The word "agent" marks the lines to keep; find each one in the data and copy it.

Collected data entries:

######

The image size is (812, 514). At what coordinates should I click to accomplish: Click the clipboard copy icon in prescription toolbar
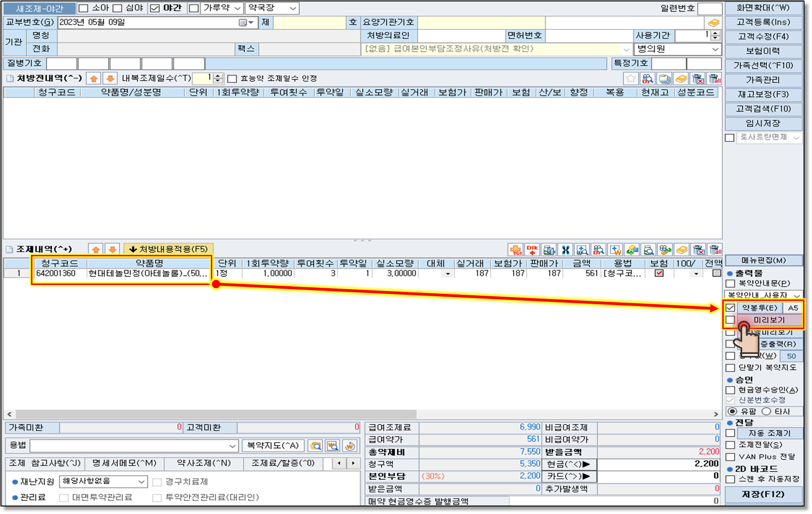pyautogui.click(x=665, y=79)
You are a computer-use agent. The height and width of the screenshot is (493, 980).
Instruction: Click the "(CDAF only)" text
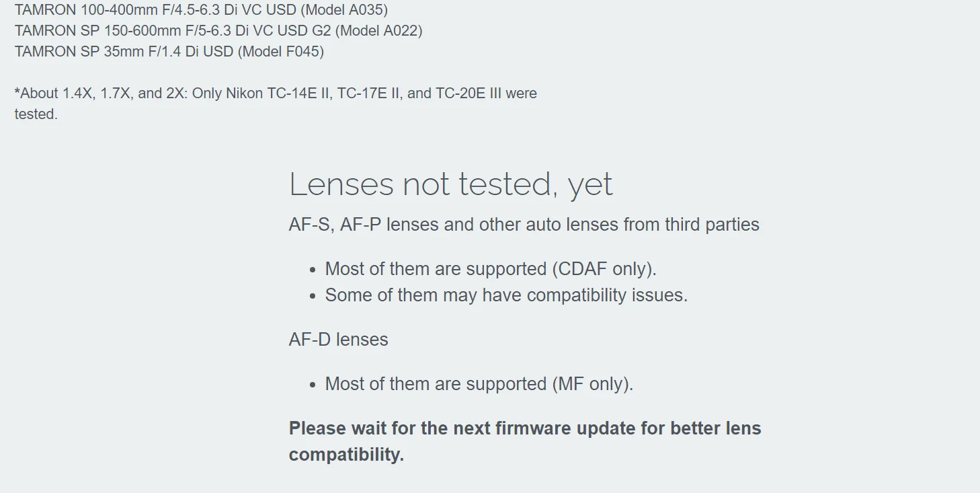(x=604, y=269)
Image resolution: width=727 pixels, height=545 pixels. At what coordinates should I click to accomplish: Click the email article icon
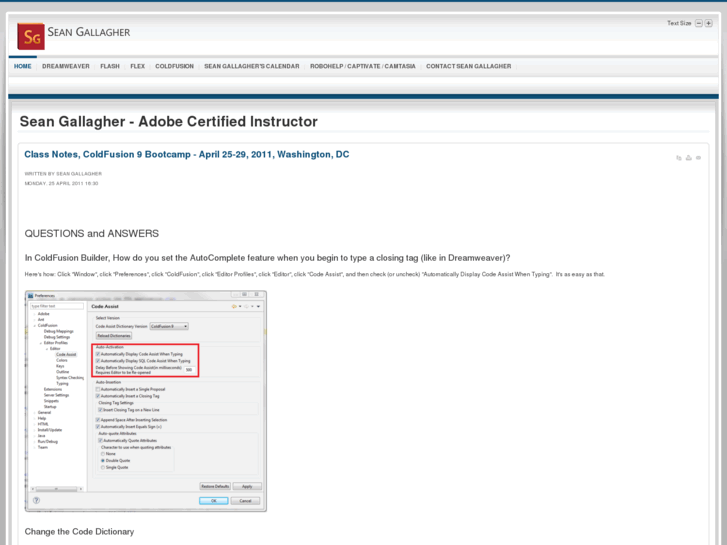point(698,158)
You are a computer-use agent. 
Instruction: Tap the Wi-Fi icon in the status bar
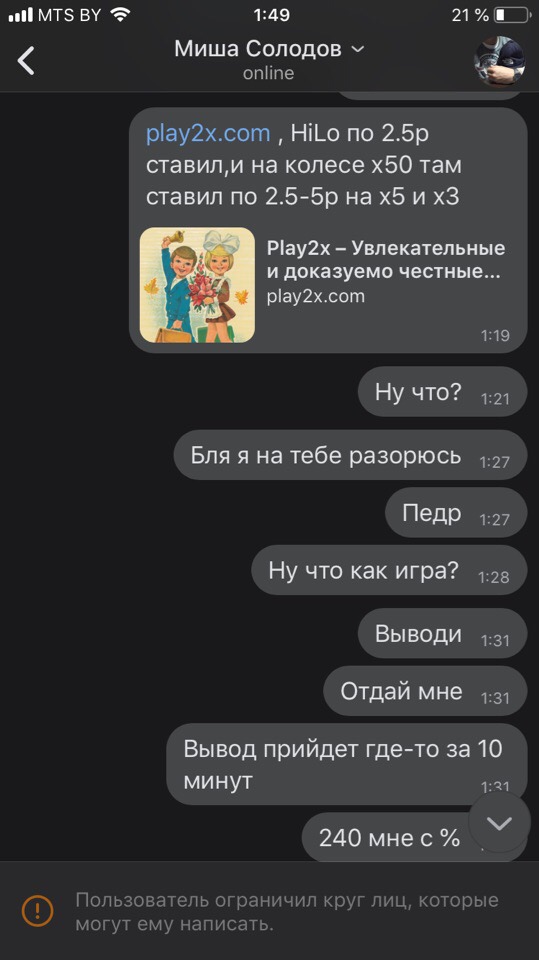click(121, 15)
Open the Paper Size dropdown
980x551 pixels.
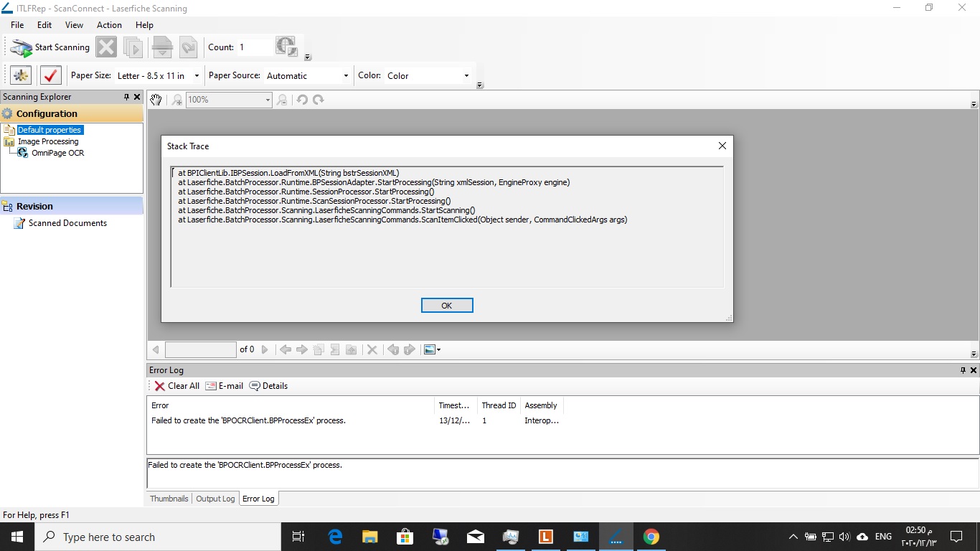197,76
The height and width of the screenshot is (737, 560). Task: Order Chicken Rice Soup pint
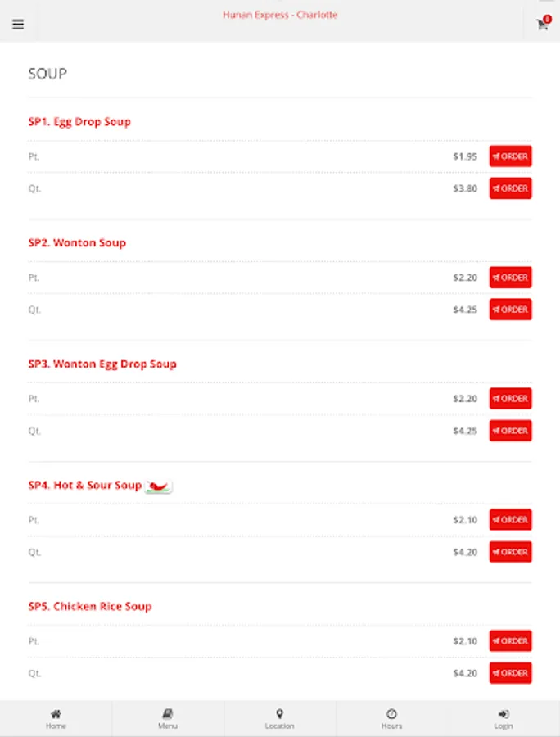point(510,641)
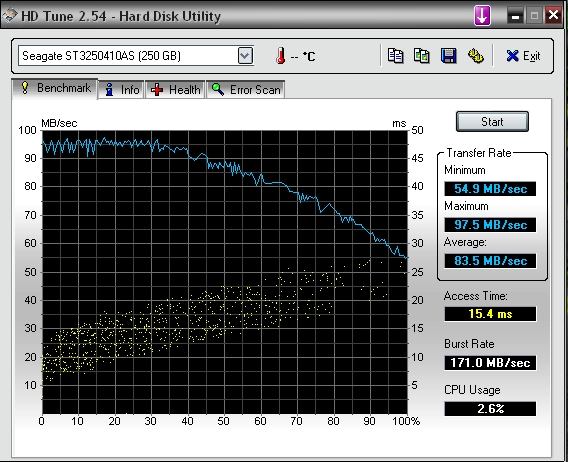Click the HD Tune application title icon

click(10, 16)

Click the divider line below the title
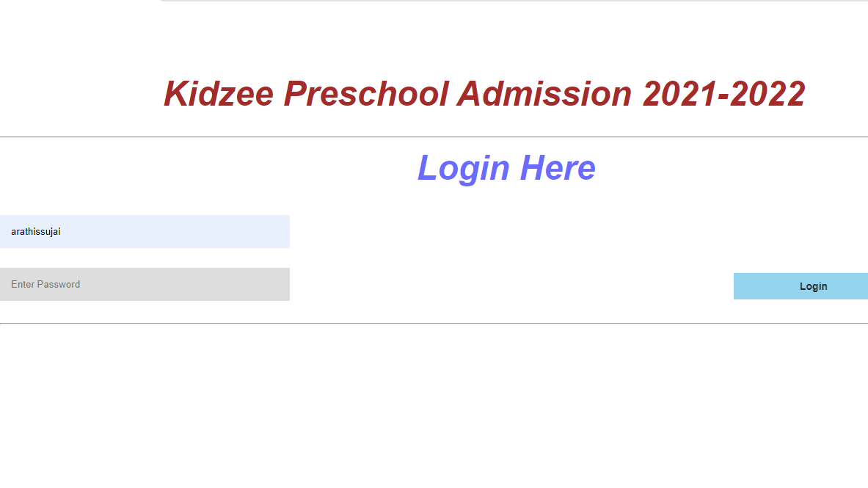[x=434, y=136]
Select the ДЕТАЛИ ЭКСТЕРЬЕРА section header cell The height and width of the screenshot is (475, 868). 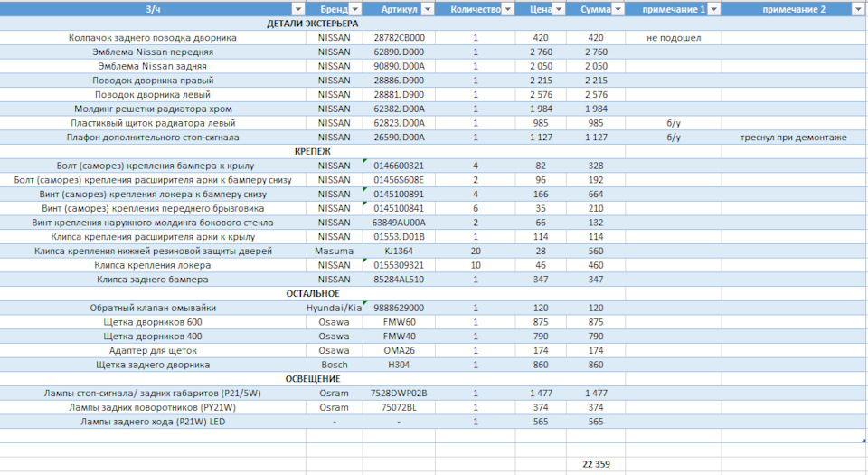coord(313,24)
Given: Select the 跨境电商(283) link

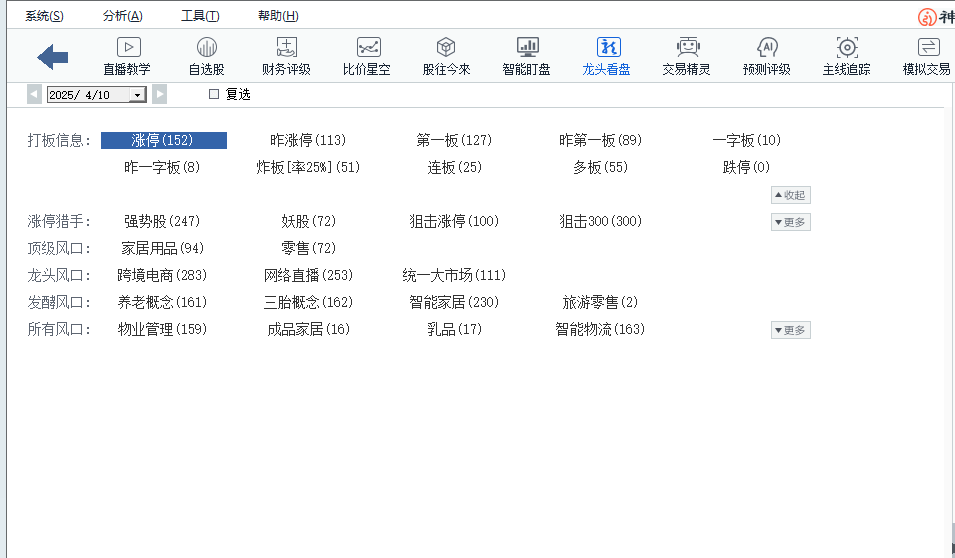Looking at the screenshot, I should click(162, 275).
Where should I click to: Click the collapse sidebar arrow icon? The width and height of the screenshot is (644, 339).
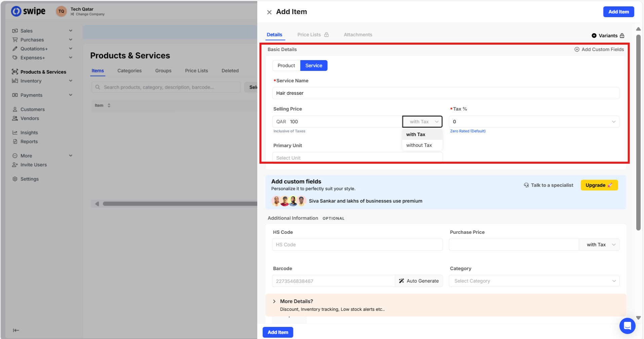[16, 330]
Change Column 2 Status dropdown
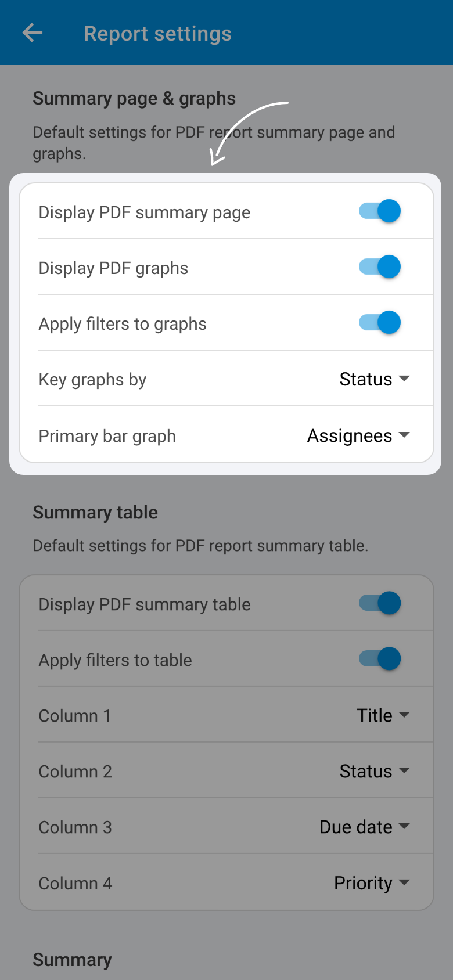 point(375,771)
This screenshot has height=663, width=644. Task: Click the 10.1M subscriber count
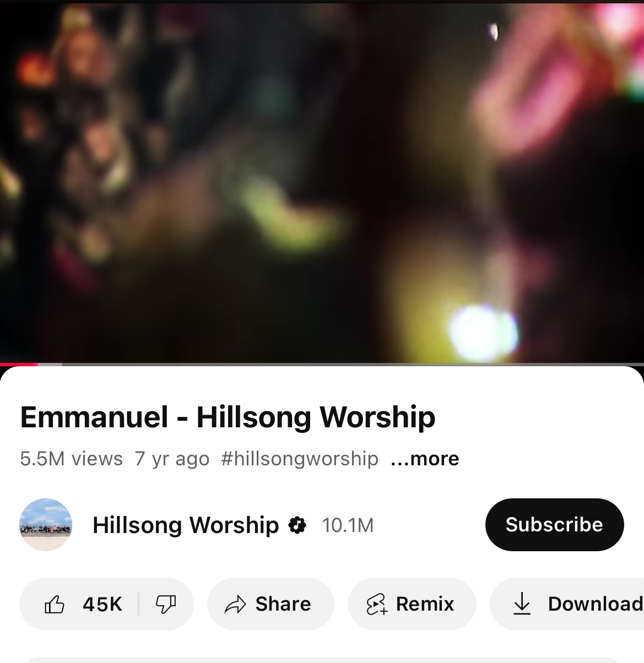click(348, 525)
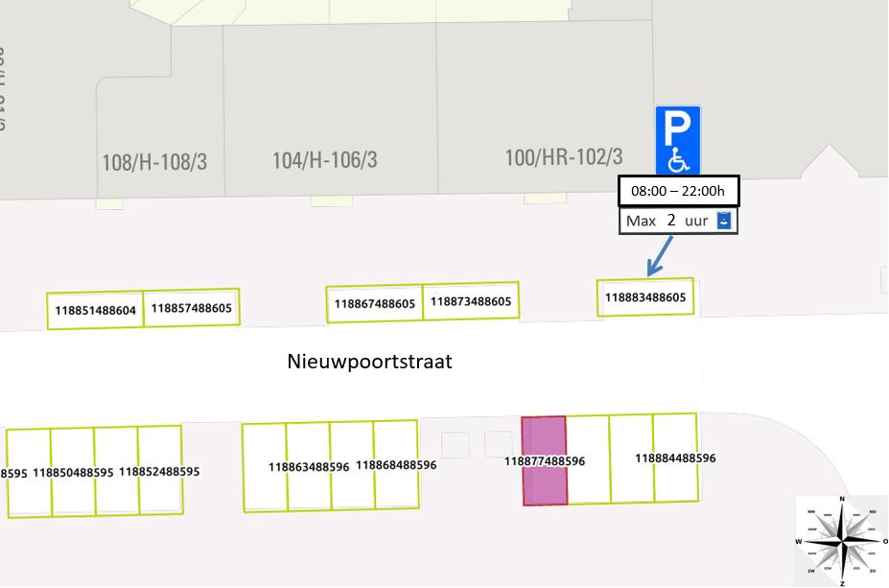Click the compass rose
The image size is (889, 588).
(841, 540)
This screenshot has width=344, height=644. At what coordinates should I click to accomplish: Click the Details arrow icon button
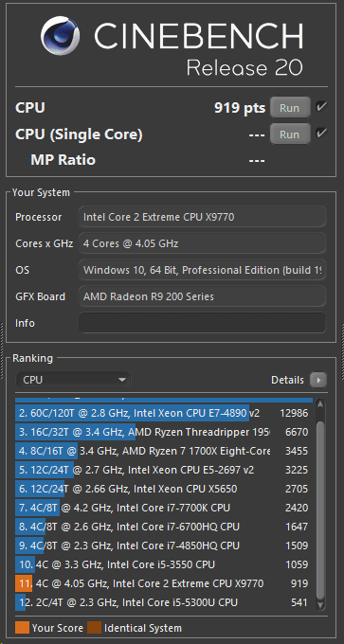318,380
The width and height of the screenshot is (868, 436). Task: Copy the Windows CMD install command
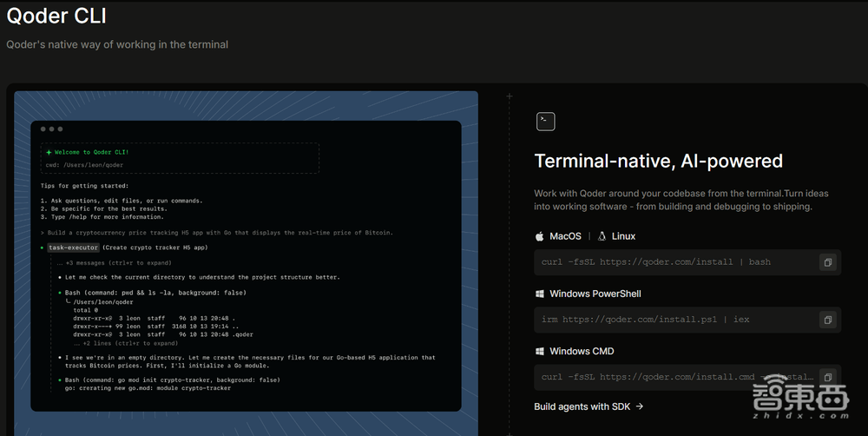click(827, 377)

######

== Exercise response ==
You are a computer-use agent. The height and width of the screenshot is (493, 980).
You are a computer-use agent. 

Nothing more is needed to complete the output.